Using standard AWS deep learning AMI with cuda
yangnicejin commented 1 year ago

This problem also occurred when I reproduced the 20B model

haifaksh commented 1 year ago

Hi , did you find a solution ? I am facing the same problem. I am trying to test alpa for distributed parallel training. NVIDIA-SMI 470.182.03 Driver Version: 470.182.03 CUDA Version: 11.4

nvcc -V nvcc: NVIDIA (R) Cuda compiler driver Copyright (c) 2005-2021 NVIDIA Corporation Built on Sun_Feb_14_21:12:58_PST_2021 Cuda compilation tools, release 11.2, V11.2.152 Build cuda_11.2.r11.2/compiler.29618528_0

When I run python3 -m alpa.test_install: File "cupy_backends/cuda/libs/nccl.pyx", line 283, in cupy_backends.cuda.libs.nccl.NcclCommunicator.init File "cupy_backends/cuda/libs/nccl.pyx", line 129, in cupy_backends.cuda.libs.nccl.check_status cupy_backends.cuda.libs.nccl.NcclError: NCCL_ERROR_UNHANDLED_CUDA_ERROR: unhandled cuda error

Any help would be really appreciated. I tried different versions of cuda , same error every time..

huhuiqi7 commented 1 month ago

also same error...

» Material supplied:
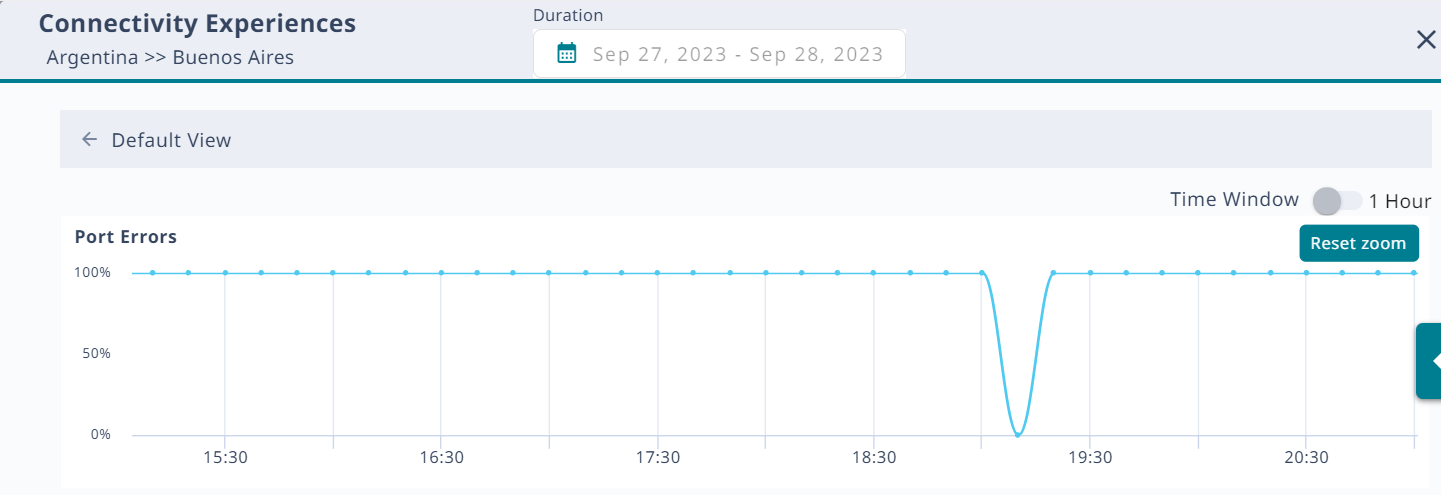Click the 1 Hour time window label
This screenshot has width=1441, height=495.
(1400, 201)
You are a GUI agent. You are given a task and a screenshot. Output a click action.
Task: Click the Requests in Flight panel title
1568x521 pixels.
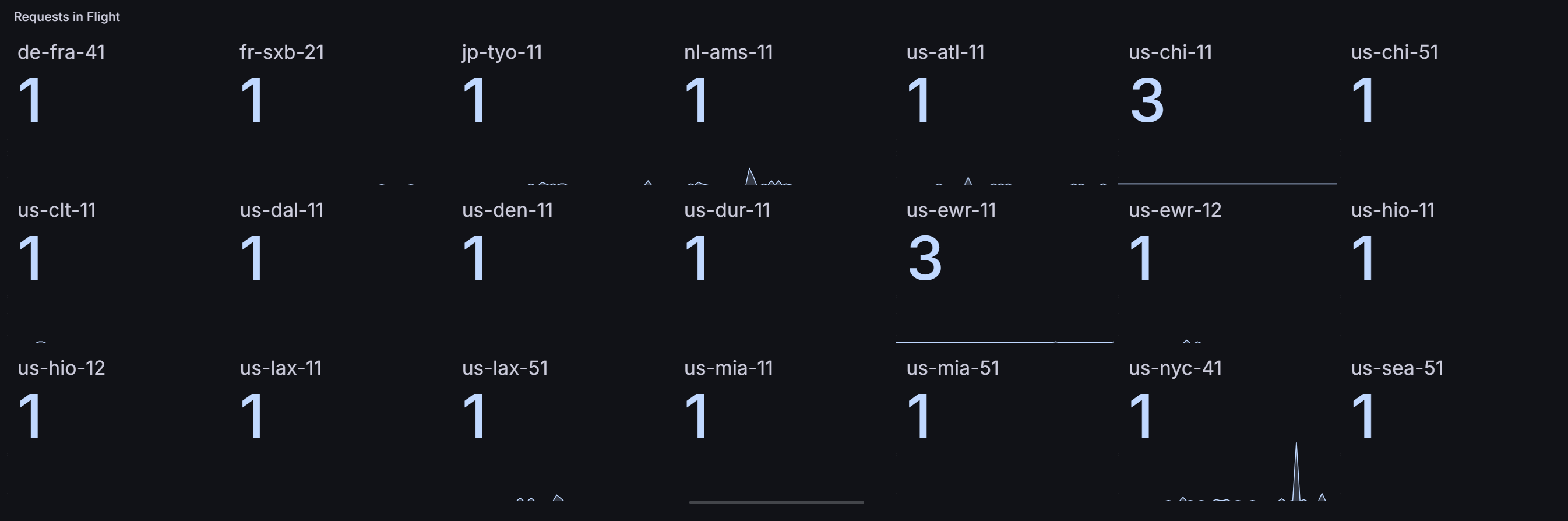click(67, 16)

» Short task:
In the forum thread about the NCCL error, give the passage between "haifaksh commented 1" and "error every time..", inclusive, again with "multi-GPU training" in place of "distributed parallel training".

» Written reply:
haifaksh commented 1 year ago

Hi , did you find a solution ? I am facing the same problem. I am trying to test alpa for multi-GPU training. NVIDIA-SMI 470.182.03 Driver Version: 470.182.03 CUDA Version: 11.4

nvcc -V nvcc: NVIDIA (R) Cuda compiler driver Copyright (c) 2005-2021 NVIDIA Corporation Built on Sun_Feb_14_21:12:58_PST_2021 Cuda compilation tools, release 11.2, V11.2.152 Build cuda_11.2.r11.2/compiler.29618528_0

When I run python3 -m alpa.test_install: File "cupy_backends/cuda/libs/nccl.pyx", line 283, in cupy_backends.cuda.libs.nccl.NcclCommunicator.init File "cupy_backends/cuda/libs/nccl.pyx", line 129, in cupy_backends.cuda.libs.nccl.check_status cupy_backends.cuda.libs.nccl.NcclError: NCCL_ERROR_UNHANDLED_CUDA_ERROR: unhandled cuda error

Any help would be really appreciated. I tried different versions of cuda , same error every time..